§ Textauszug
================================

Hamburg. Studenten erzwingen per Volkspetition, dass Bürgerschaft sich mit Forderung nach Gipfelabsage beschäftigt.
Beim Thema „G20“ ist ohnehin jede Menge Zündstoff in der Debatte. Doch schon bevor sich die Bürgerschaft am Mittwoch auf Antrag der Linkspartei mit dem umstrittenen Gipfeltreffen, dem möglichen Protestcamp im Stadtpark und der geplanten „Verbotszone“ für Demonstrationen beschäftigte, wurde die Diskussion noch einmal angeheizt: Um 11.53 Uhr gab die Bürgerschaft bekannt, dass die von Studenten eingereichte Volkspetition „G20 stoppen: Für Frieden und Gerechtigkeit!“ ausreichend Unterstützerunterschriften vorgelegt hat und sich das Parlament nun mit dem Anliegen befassen wird.
Konkret seien von 14.548 eingereichten Unterschriften 10.074 gültig – 74 mehr als nötig, um eine Befassung durch das Parlament zu erzwingen. Der weitere Weg sieht nun so aus: Nachdem die Bürgerschaft das Zustandekommen der Volkspetition am Mittwoch festgestellt hat, wird sich der Verfassungsausschuss mit dem Anliegen beschäftigen – voraussichtlich am 4. Juli. Dort bekommt die Studentenvertretung AStA die Gelegenheit, ihr Anliegen vorzutragen.

================================

§ Auflistung zur Übung
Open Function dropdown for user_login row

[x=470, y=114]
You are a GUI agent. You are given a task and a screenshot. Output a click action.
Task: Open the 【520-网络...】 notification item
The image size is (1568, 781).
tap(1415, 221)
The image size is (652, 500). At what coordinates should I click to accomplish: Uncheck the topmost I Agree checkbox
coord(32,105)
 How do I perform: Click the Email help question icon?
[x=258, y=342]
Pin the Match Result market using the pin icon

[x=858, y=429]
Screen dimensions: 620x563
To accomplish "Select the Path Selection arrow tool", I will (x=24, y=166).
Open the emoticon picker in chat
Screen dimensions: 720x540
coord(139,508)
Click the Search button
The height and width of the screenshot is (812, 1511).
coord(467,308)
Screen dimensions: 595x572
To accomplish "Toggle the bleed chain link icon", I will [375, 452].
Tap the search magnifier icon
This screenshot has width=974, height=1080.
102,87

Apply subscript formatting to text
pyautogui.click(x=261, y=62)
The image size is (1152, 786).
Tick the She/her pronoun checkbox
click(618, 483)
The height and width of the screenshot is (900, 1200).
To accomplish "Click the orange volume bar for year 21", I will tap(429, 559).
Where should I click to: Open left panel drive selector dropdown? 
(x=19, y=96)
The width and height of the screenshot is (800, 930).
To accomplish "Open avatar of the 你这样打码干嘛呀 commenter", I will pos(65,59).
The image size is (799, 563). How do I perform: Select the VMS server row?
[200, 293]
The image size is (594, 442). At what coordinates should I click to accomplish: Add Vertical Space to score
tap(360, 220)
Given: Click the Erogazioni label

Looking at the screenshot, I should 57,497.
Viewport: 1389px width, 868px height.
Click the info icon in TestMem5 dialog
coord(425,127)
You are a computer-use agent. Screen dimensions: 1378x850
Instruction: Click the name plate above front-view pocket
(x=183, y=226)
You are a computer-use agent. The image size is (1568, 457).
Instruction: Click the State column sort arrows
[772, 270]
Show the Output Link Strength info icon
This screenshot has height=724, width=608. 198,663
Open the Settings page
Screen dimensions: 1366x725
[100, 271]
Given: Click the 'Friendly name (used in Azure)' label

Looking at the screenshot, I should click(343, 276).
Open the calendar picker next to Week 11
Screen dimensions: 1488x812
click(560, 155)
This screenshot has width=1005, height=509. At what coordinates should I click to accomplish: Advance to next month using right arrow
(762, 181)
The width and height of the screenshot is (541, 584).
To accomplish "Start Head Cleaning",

================================

§ Deine Aufgaben
1 > Wie viele der eingereichten Unterschriften waren laut Textauszug gültig?
2 > Schreib aus der Auflistung den Abschnitt von der Zeile mit „Viewport: 1389px width, 868px height.“ bis zum Ende der Auflistung genau ab, beide Enden eingeschlossen.

§ Lösungen
1 > 10.074 der 14.548 eingereichten Unterschriften waren gültig.

2 >
Viewport: 1389px width, 868px height.
Click the info icon in TestMem5 dialog
coord(425,127)
You are a computer-use agent. Screen dimensions: 1378x850
Instruction: Click the name plate above front-view pocket
(x=183, y=226)
You are a computer-use agent. The image size is (1568, 457).
Instruction: Click the State column sort arrows
[772, 270]
Show the Output Link Strength info icon
This screenshot has height=724, width=608. 198,663
Open the Settings page
Screen dimensions: 1366x725
[100, 271]
Given: Click the 'Friendly name (used in Azure)' label

Looking at the screenshot, I should click(343, 276).
Open the calendar picker next to Week 11
Screen dimensions: 1488x812
click(560, 155)
This screenshot has width=1005, height=509. At what coordinates should I click to accomplish: Advance to next month using right arrow
(762, 181)
The width and height of the screenshot is (541, 584).
To accomplish "Start Head Cleaning",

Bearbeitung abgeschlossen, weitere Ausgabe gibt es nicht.